Description of the task: Omit any pictures, and restate word for word only the lines from the one with "Task: Toggle the Raycast Target checkbox" through the end of the data below.

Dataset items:
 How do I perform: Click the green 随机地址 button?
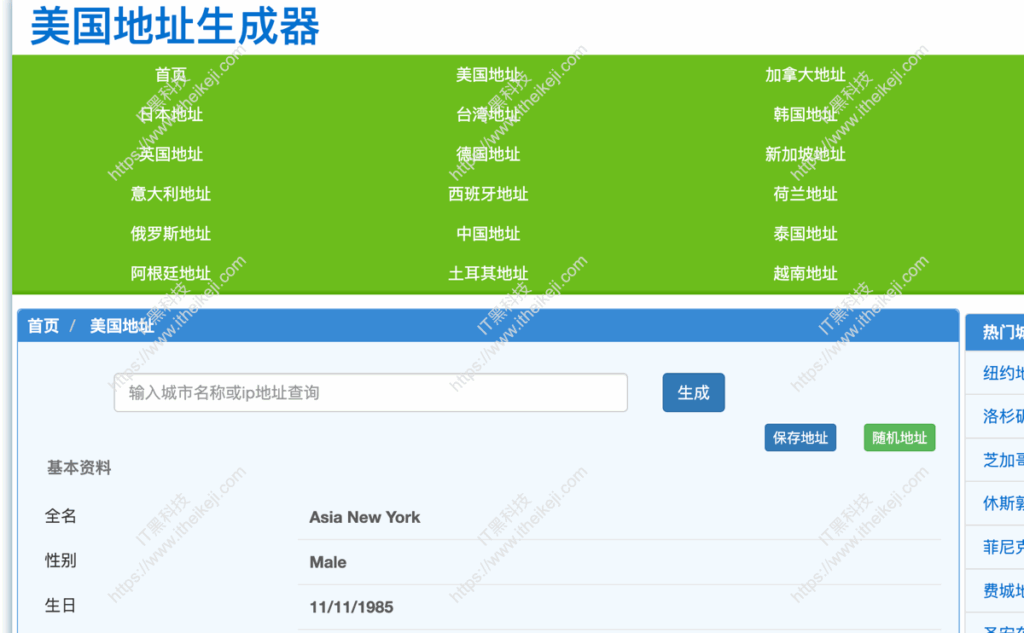[899, 437]
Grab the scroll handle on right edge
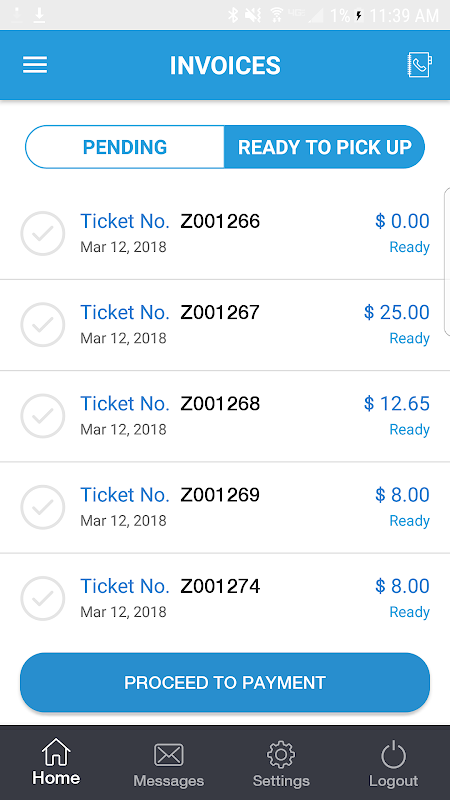 click(x=447, y=261)
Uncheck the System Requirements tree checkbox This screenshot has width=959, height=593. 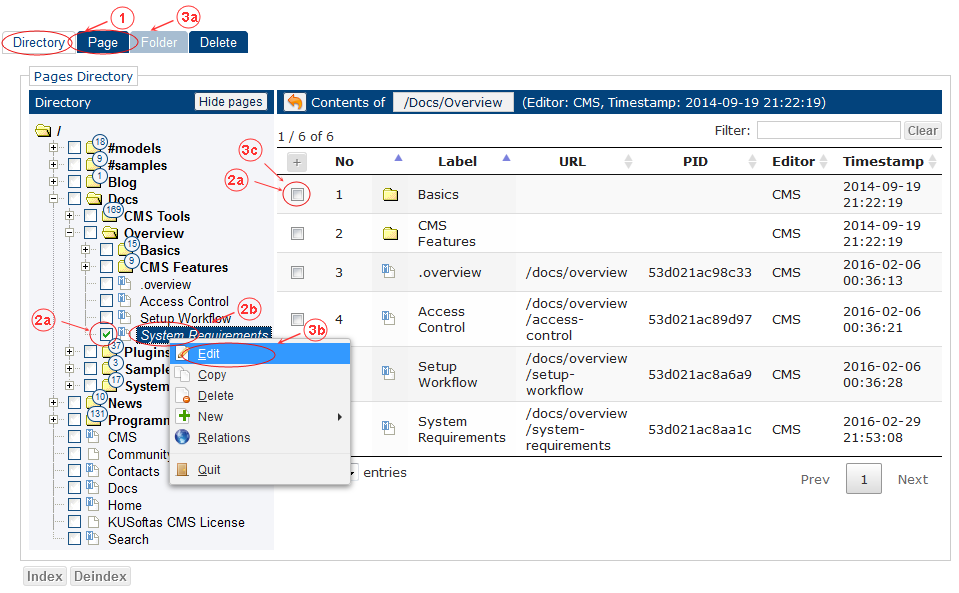pyautogui.click(x=106, y=335)
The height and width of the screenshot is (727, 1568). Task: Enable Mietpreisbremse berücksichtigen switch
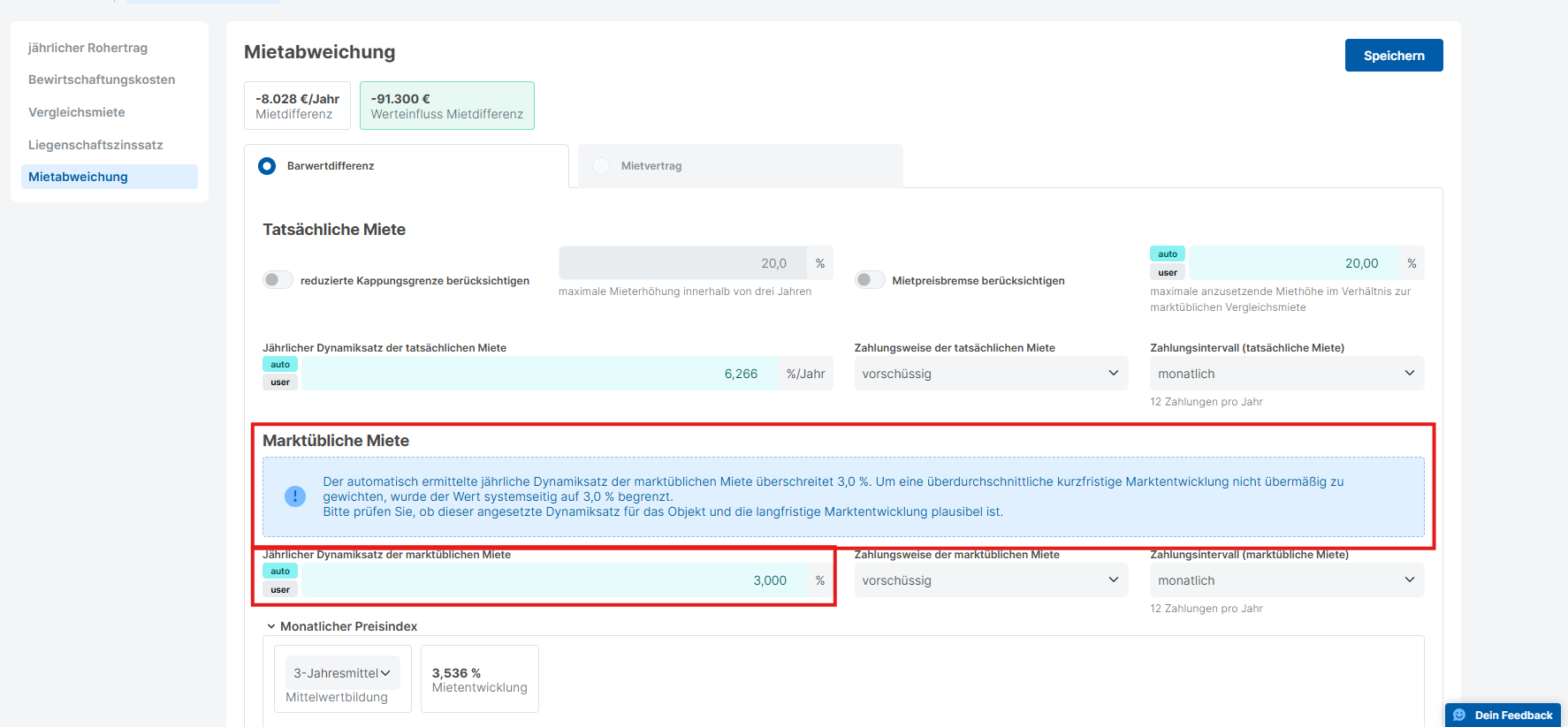pyautogui.click(x=870, y=280)
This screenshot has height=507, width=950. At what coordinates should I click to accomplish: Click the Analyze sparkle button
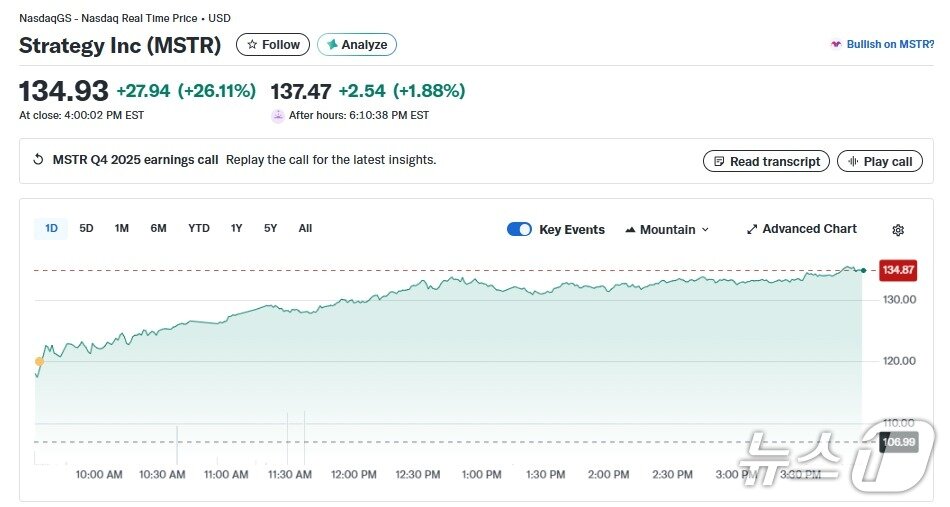click(x=357, y=45)
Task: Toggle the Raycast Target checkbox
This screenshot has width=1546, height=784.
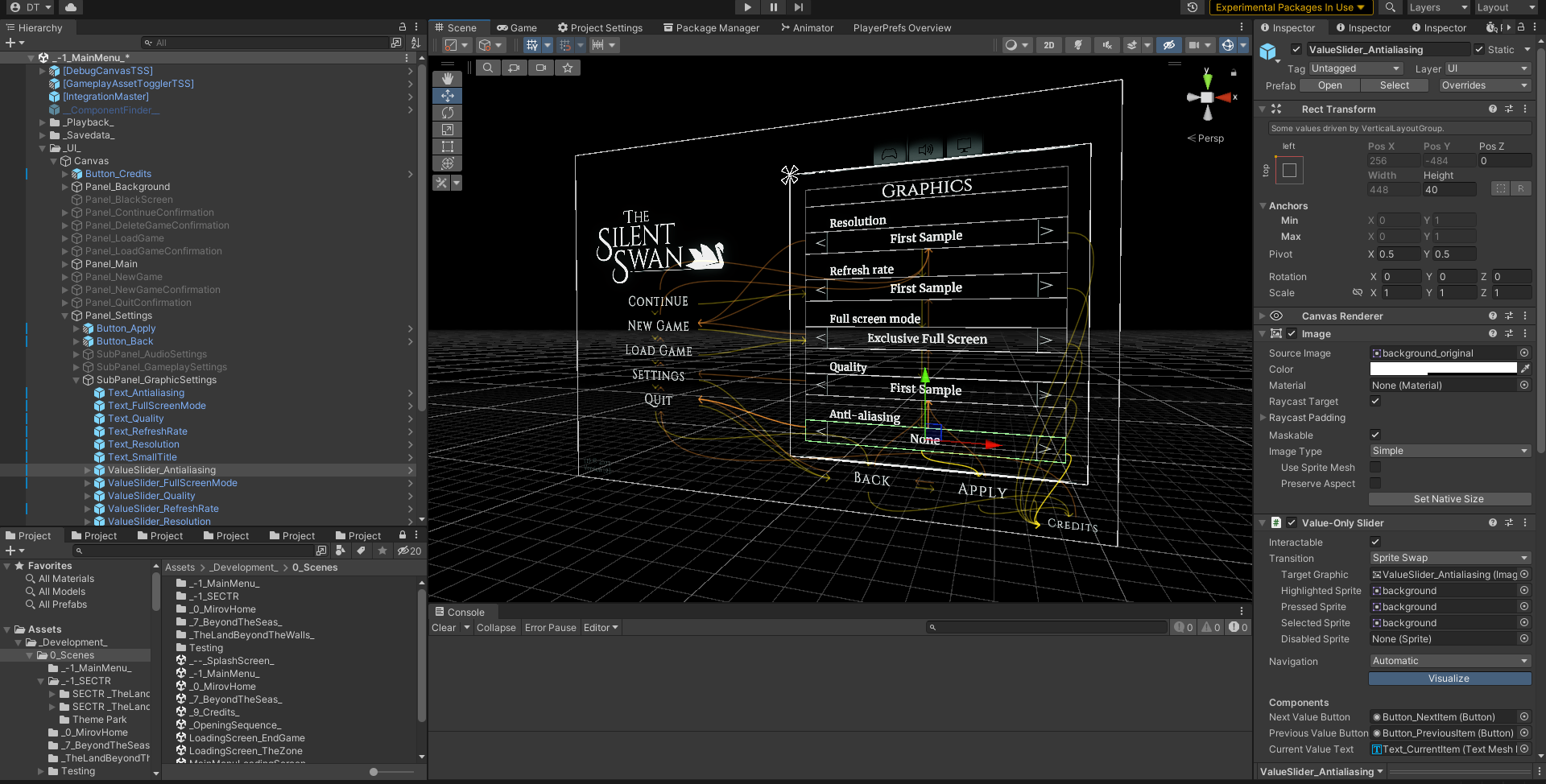Action: coord(1375,401)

Answer section:
Task: Toggle the Raycast Target checkbox
This screenshot has width=1546, height=784.
Action: coord(1375,401)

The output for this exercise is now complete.